(DATA RECORDS)

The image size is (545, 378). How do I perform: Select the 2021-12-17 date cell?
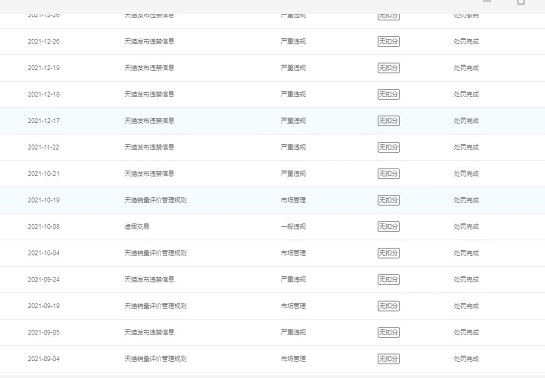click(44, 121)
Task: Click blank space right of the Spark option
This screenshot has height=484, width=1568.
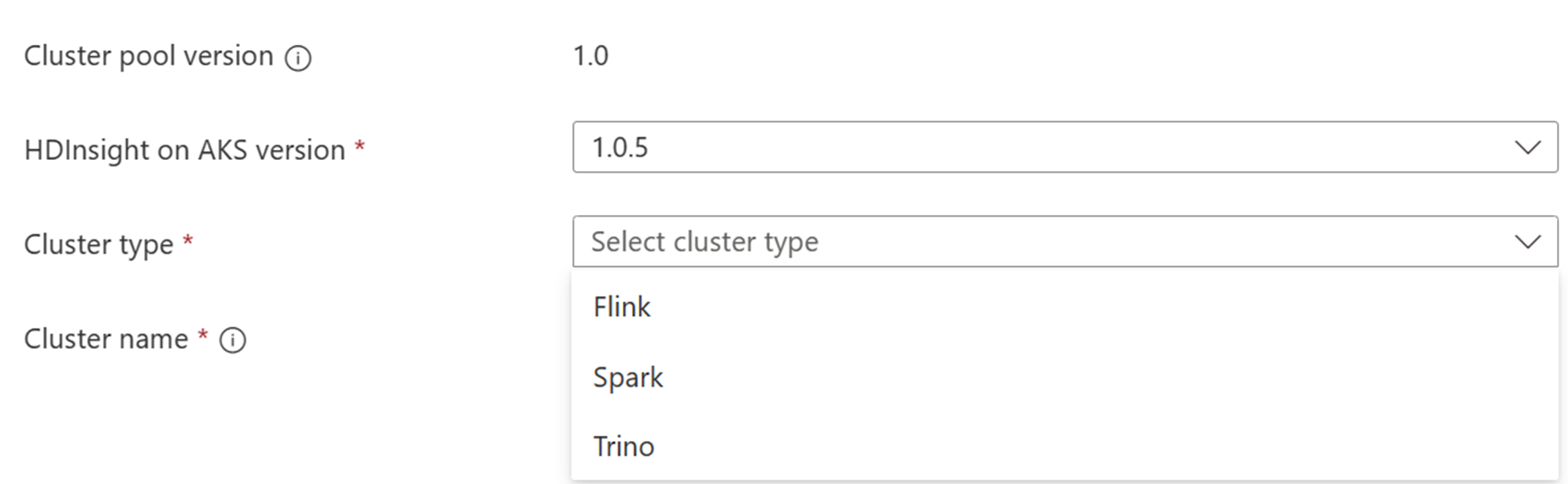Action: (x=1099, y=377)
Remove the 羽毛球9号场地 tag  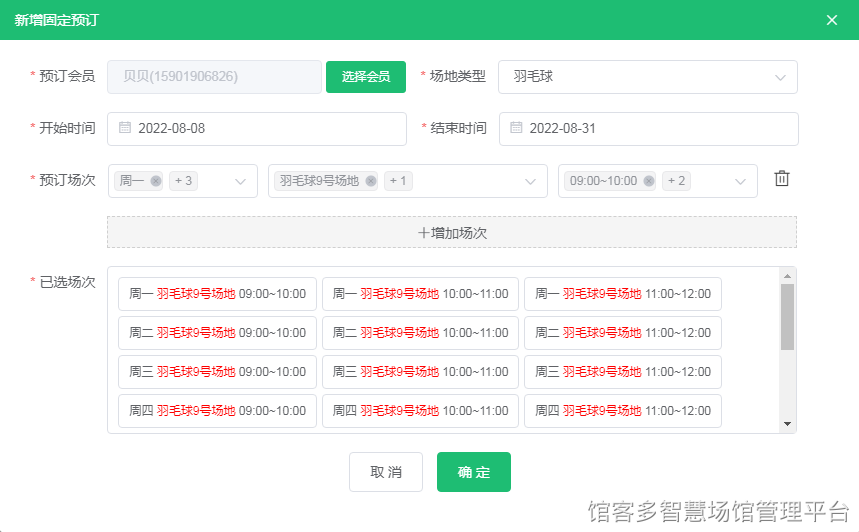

(End DATA RECORDS)
(DATA RECORDS)

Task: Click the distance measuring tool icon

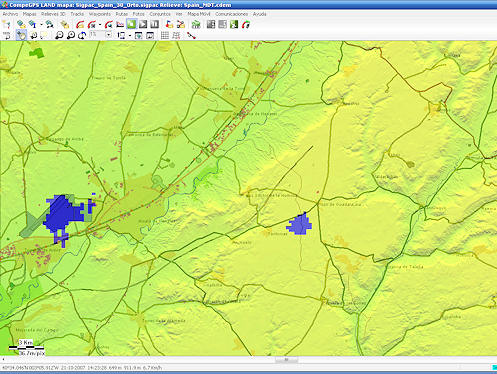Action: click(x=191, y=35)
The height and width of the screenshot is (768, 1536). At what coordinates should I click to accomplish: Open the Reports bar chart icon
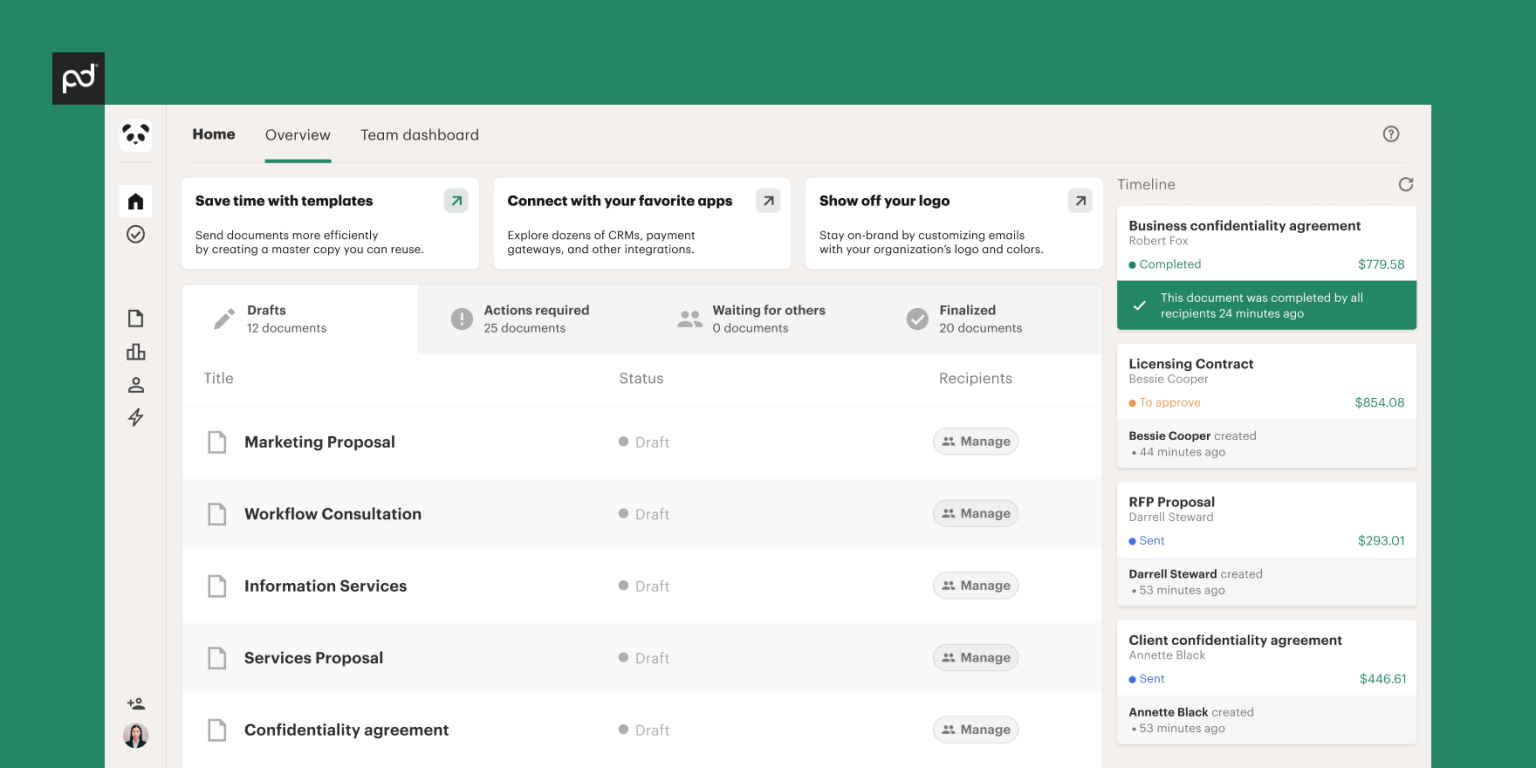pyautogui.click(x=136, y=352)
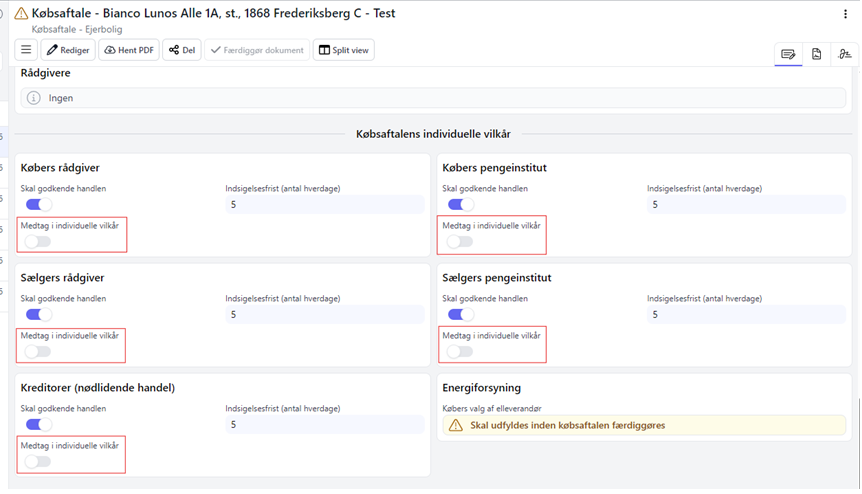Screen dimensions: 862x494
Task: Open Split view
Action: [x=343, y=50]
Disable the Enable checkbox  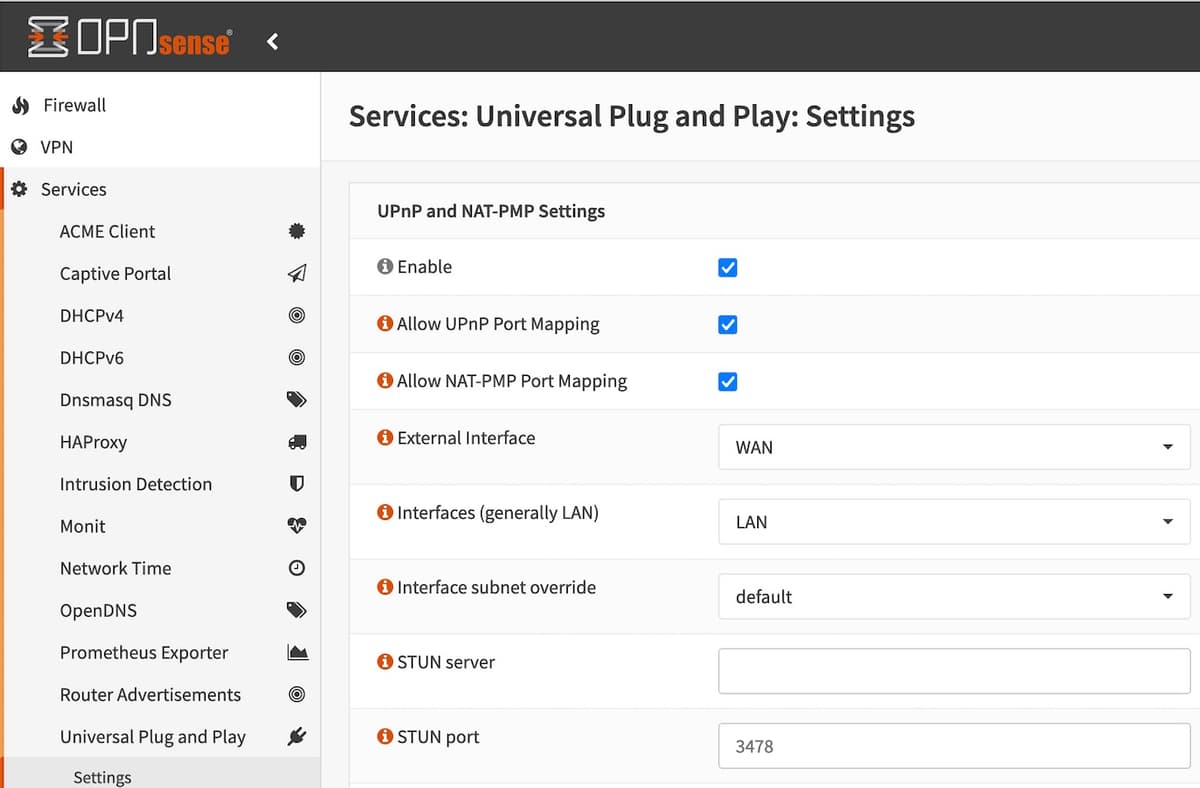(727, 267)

(End DATA RECORDS)
(DATA RECORDS)

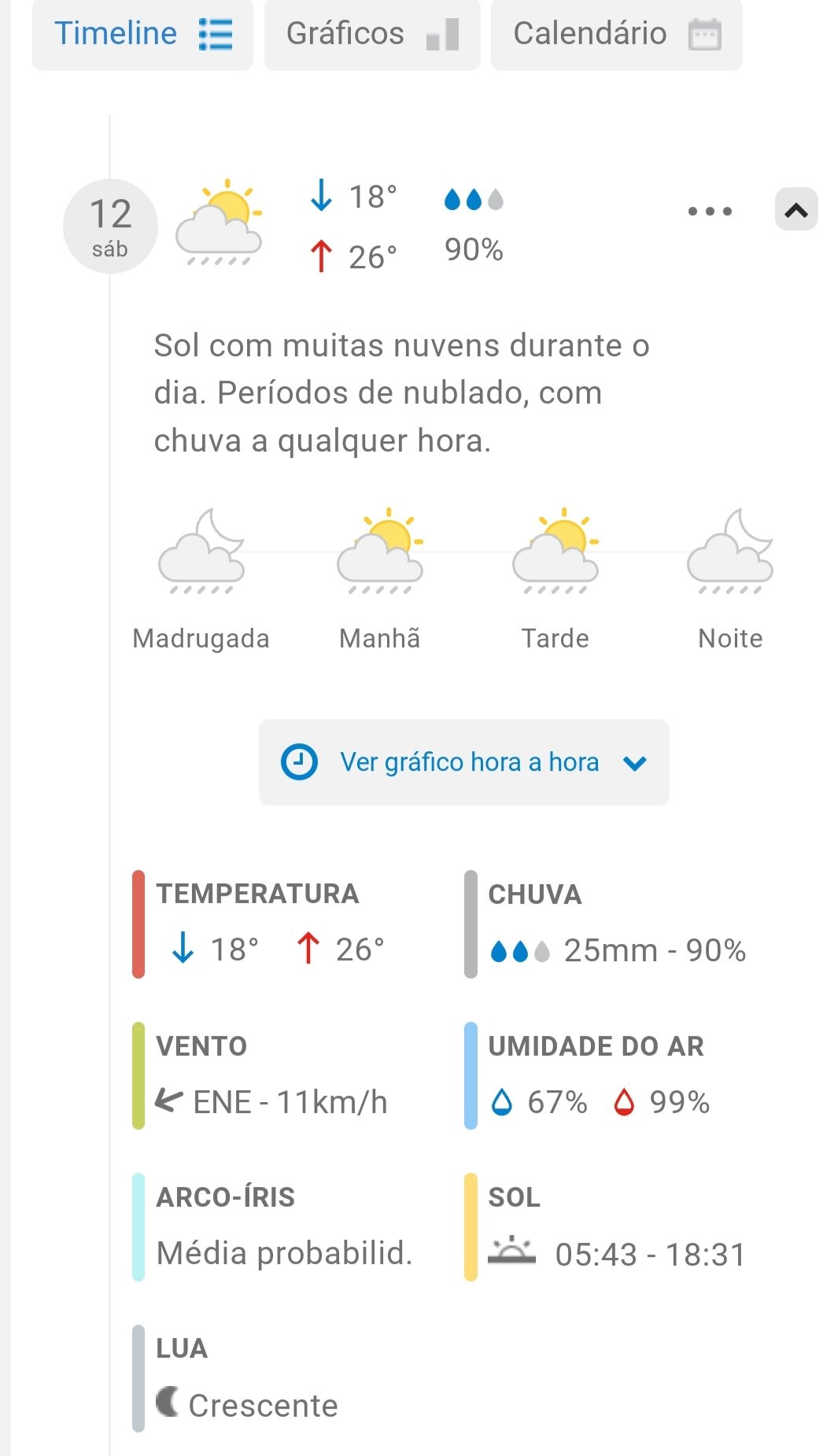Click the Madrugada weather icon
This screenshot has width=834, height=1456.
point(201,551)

(End DATA RECORDS)

TASK OBJECTIVE: Look above for the line with "Task: Click blank" and the line with "Remove the 羽毛球9号场地 tag"; set down those two lines and all lines between them exactly, without pictures and without anything else.

RESULT FOR THIS EXERCISE:
Task: Click blank space right of the Spark option
This screenshot has height=484, width=1568.
Action: (x=1099, y=377)
Remove the 羽毛球9号场地 tag  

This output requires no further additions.